» **Extracted information**:
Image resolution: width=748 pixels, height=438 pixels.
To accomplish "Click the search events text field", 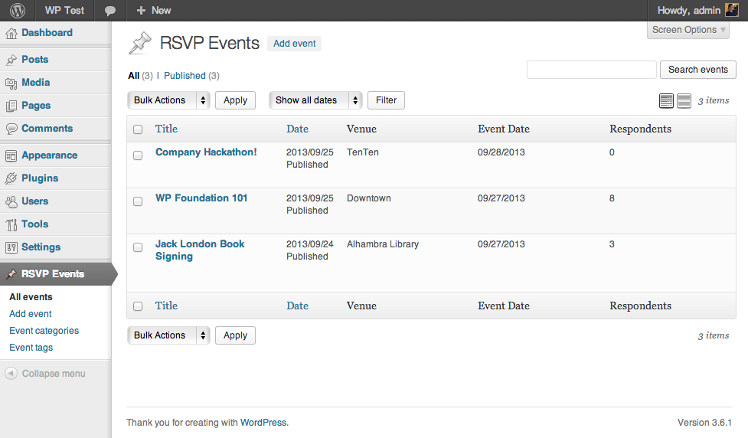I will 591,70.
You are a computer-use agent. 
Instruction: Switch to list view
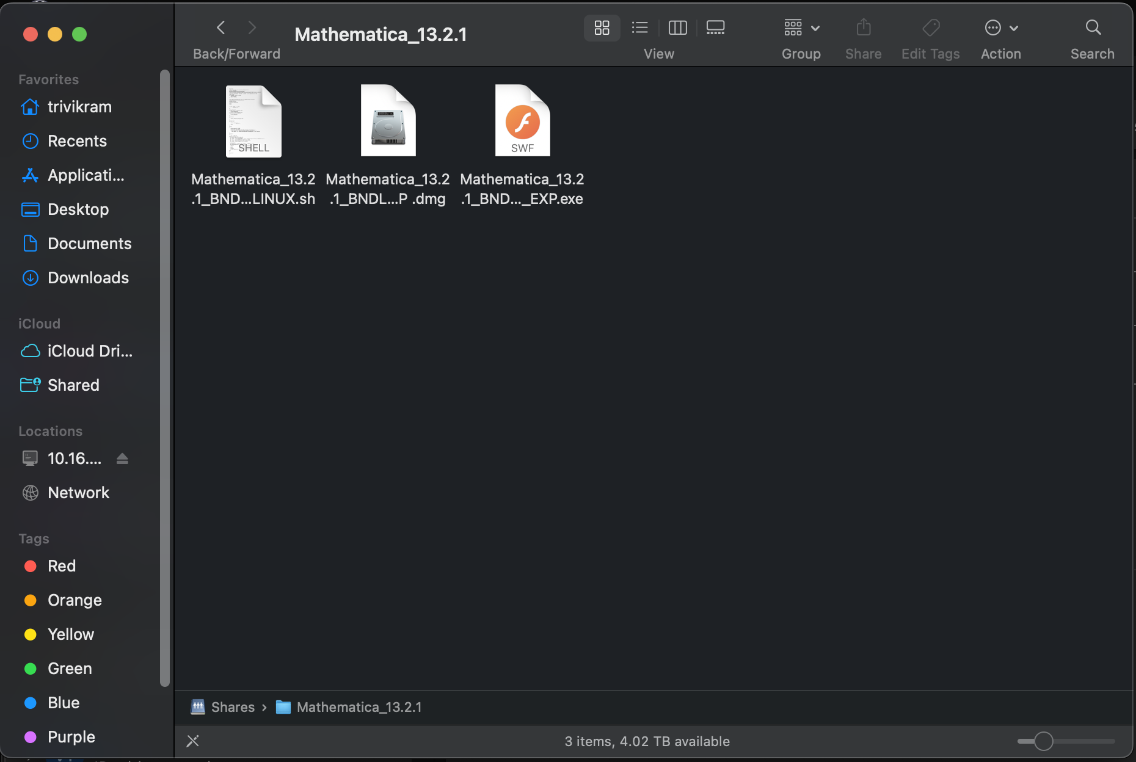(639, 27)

» **The task**:
Where pictures appear, omit them, and transcribe exactly, with nothing else, the lines from the line with "You are a computer-use agent." through the final line of the records above, both ends included.

» **Answer space**:
You are a computer-use agent. 
Instruction: Switch to list view
(639, 27)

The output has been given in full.